Daniel | 738 comments Mod
@J.L.: I love your point about not being included. It certainly becomes a Dominican story this way, rather than a story about Dominicans written through an American lens.


Deborah | 983 comments Mod
J.L. Your point is insightful. It never would have occurred to me, but it definitely rings true.


Casceil | 1672 comments Mod
Over the last week or so I've been reading Villette by Charlotte Brontë It's full of French, sometimes phrases and sometimes whole paragraphs. There is probably an annotated version somewhere, but as far as the author is concerned, dealing with the French is the reader's problem. It's true that the book dates from a time when all "educated" people were expected to be able to read French. Still, I think Diaz's use of Spanish is quite comparable to Bronte's use of French.


message 17: by Carl (new) - rated it 4 stars

Carl | 286 comments It's a beautiful kind of reverse snobbishness but really a plain snobbishness. Write for the Spanish-speaking audience or for the English-speaking one, but don't hold yourself out as grandiose for writing only snippets in a language many don't understand. Reading his quotation gives me good reason to understand his attitude, which is not at all appealing.


message 18: by Sophia, Honorary Moderator (last edited Nov 23, 2012 01:45PM) (new) - rated it 5 stars

Sophia Roberts | 1324 comments Mod
This must make me a voyeur, then. I don't expect to understand a foreign language. And to be honest snippets aren't a problem. I can either look them up or skip them. I didn't feel ostracised by this book at all, but rather that I was privileged to glimpse another world view. As to Diaz's attitude? Well, it's not exactly pretty, but it can be ignored (!)


Cindy | 1 comments I am new to this group and new to the novel as I am not too far into it at this point. I am really enjoying this book and the odd Spanish word thrown in here or there. Coupled with the pop culture references it breaks up what is actually a pretty painful story (so far).


Deborah | 983 comments Mod
Hi Cindy. Yeah, it's pretty bleak. I think that the interjection of that quirky humor elevates it. It becomes necessary to have I don't know, distractions, maybe. It's a good point you make.

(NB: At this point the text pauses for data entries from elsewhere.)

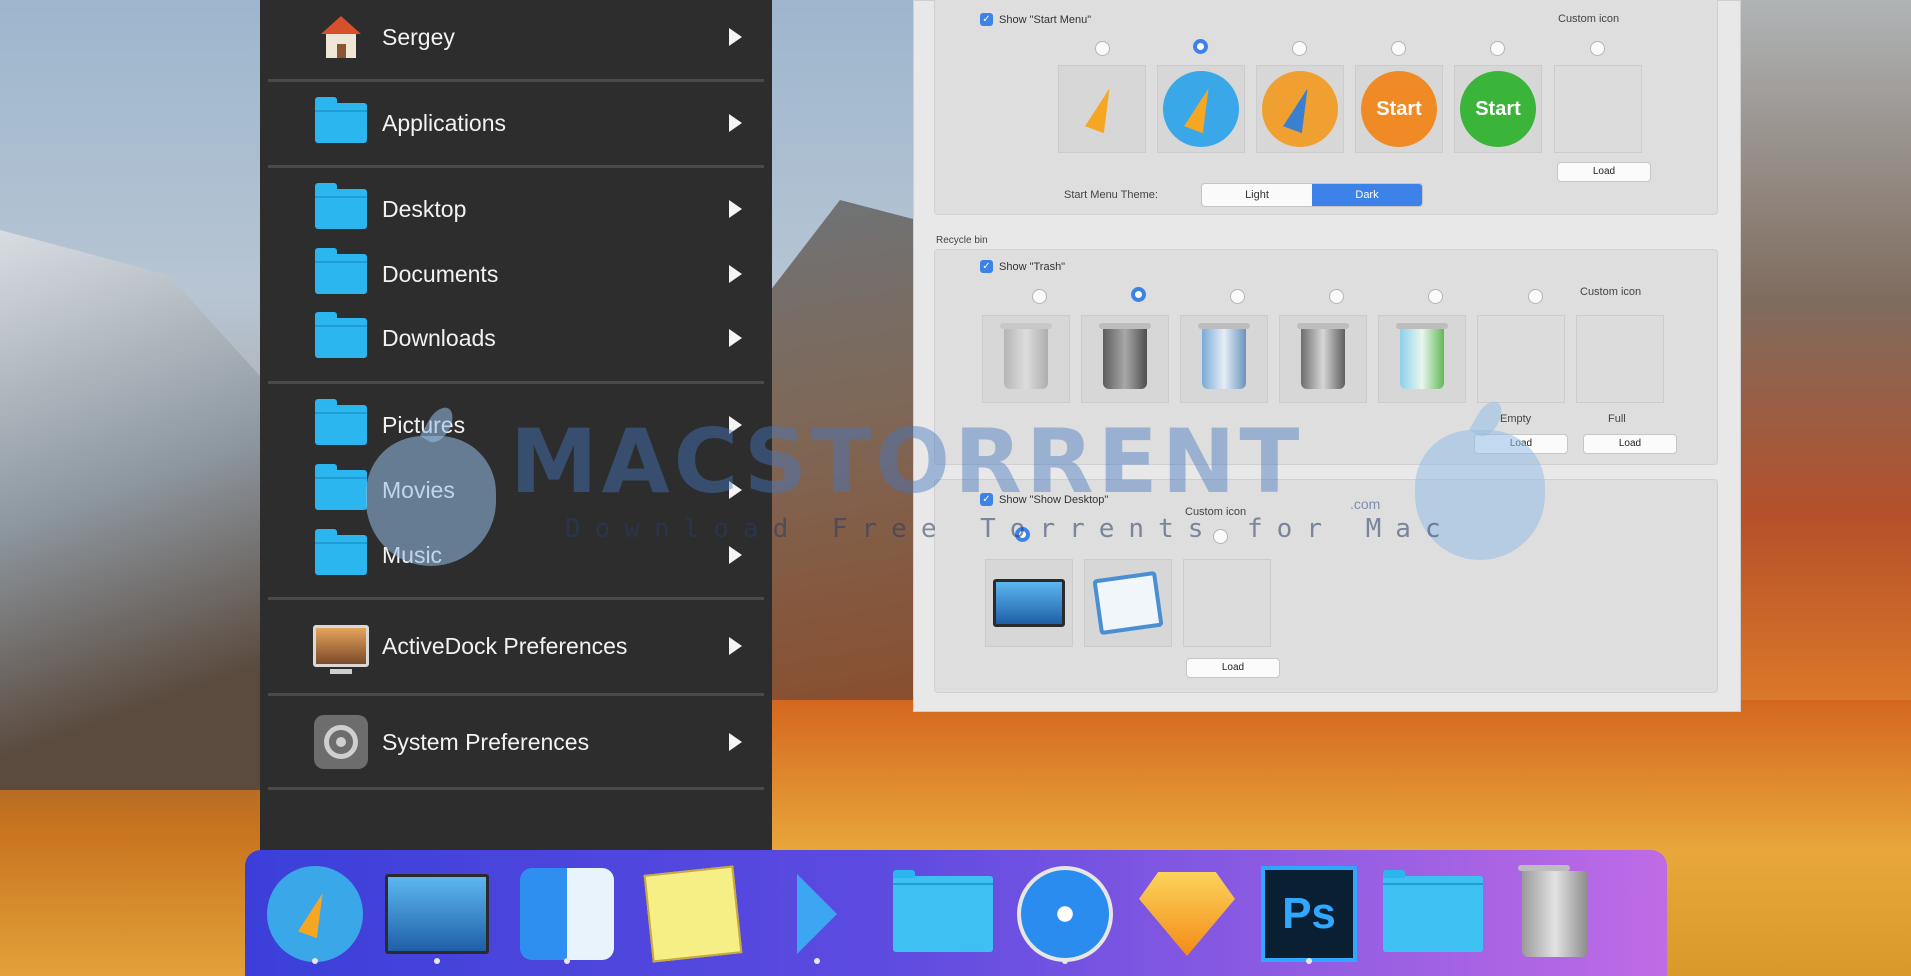  Describe the element at coordinates (516, 274) in the screenshot. I see `menu-item-documents: Documents` at that location.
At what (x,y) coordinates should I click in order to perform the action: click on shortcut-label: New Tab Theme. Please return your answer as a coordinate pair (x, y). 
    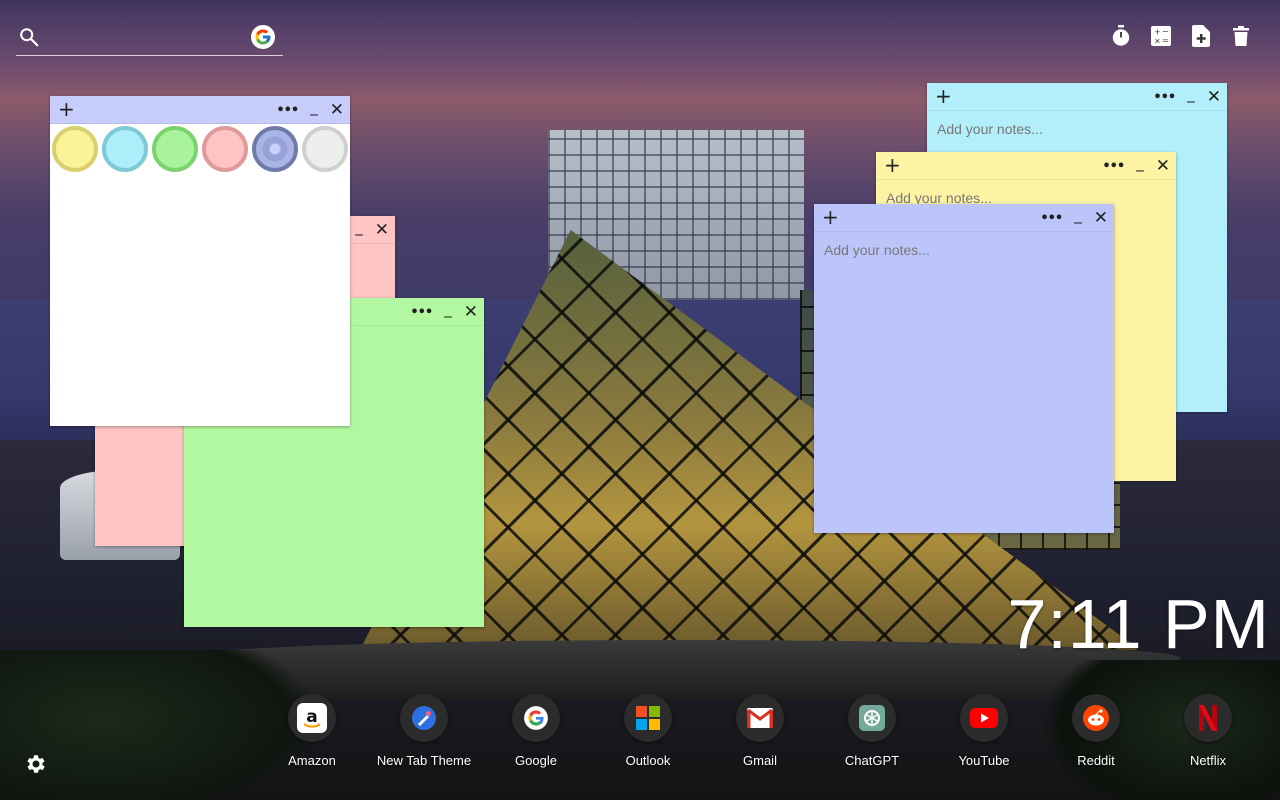
    Looking at the image, I should click on (424, 760).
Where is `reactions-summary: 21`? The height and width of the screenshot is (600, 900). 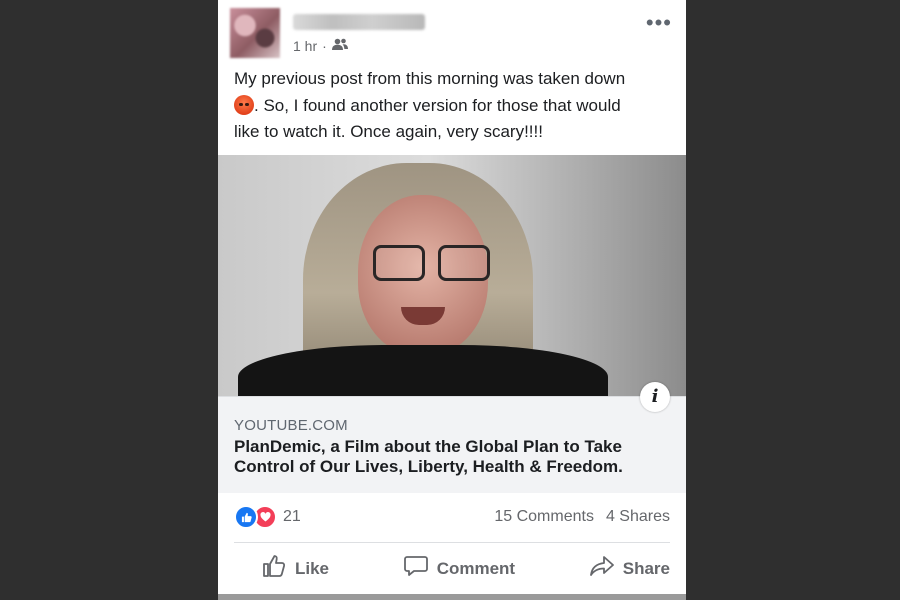
reactions-summary: 21 is located at coordinates (268, 517).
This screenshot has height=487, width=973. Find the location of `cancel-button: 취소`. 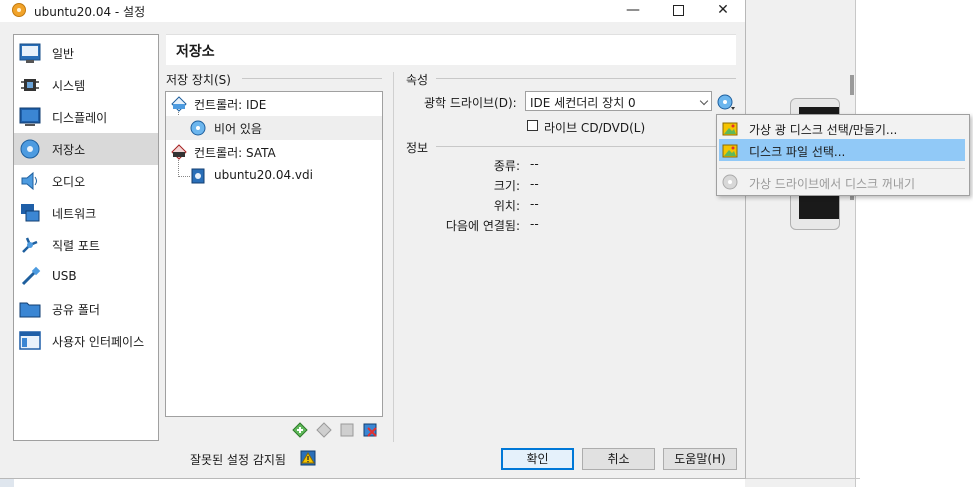

cancel-button: 취소 is located at coordinates (618, 459).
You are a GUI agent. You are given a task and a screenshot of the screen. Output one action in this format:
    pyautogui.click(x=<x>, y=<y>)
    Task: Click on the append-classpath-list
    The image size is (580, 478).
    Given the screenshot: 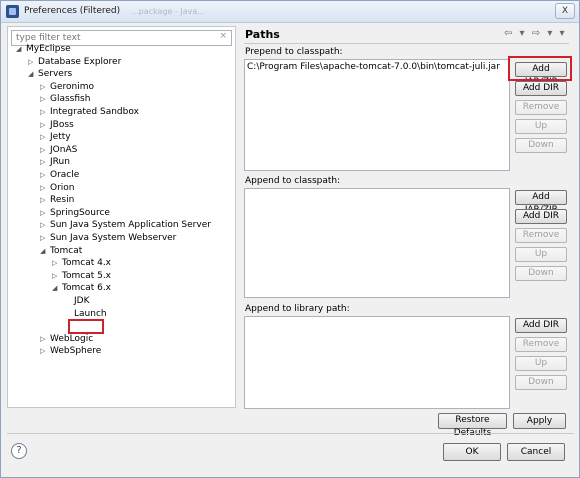 What is the action you would take?
    pyautogui.click(x=377, y=243)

Savanna (SavannaSL) | 35 comments That's interesting, Cindy & Deborah. I was surprised by how the book managed not to come off as very depressing despite the sadness and violence. I think as well as the pop culture references and slang, Yunior's narration helped soften the blows. Plus, we knew all along from the title that Oscar wasn't going to reach old age, and I think that also interestingly took the edge off all the tragic elements.


Jennifer | 3 comments I enjoyed the use of Spanish in this book. I feel as though it would be inauthentic to exclude the character's native language from the text even though, I admit, the novel itself would have flowed a little smoother for me without having to look up translations.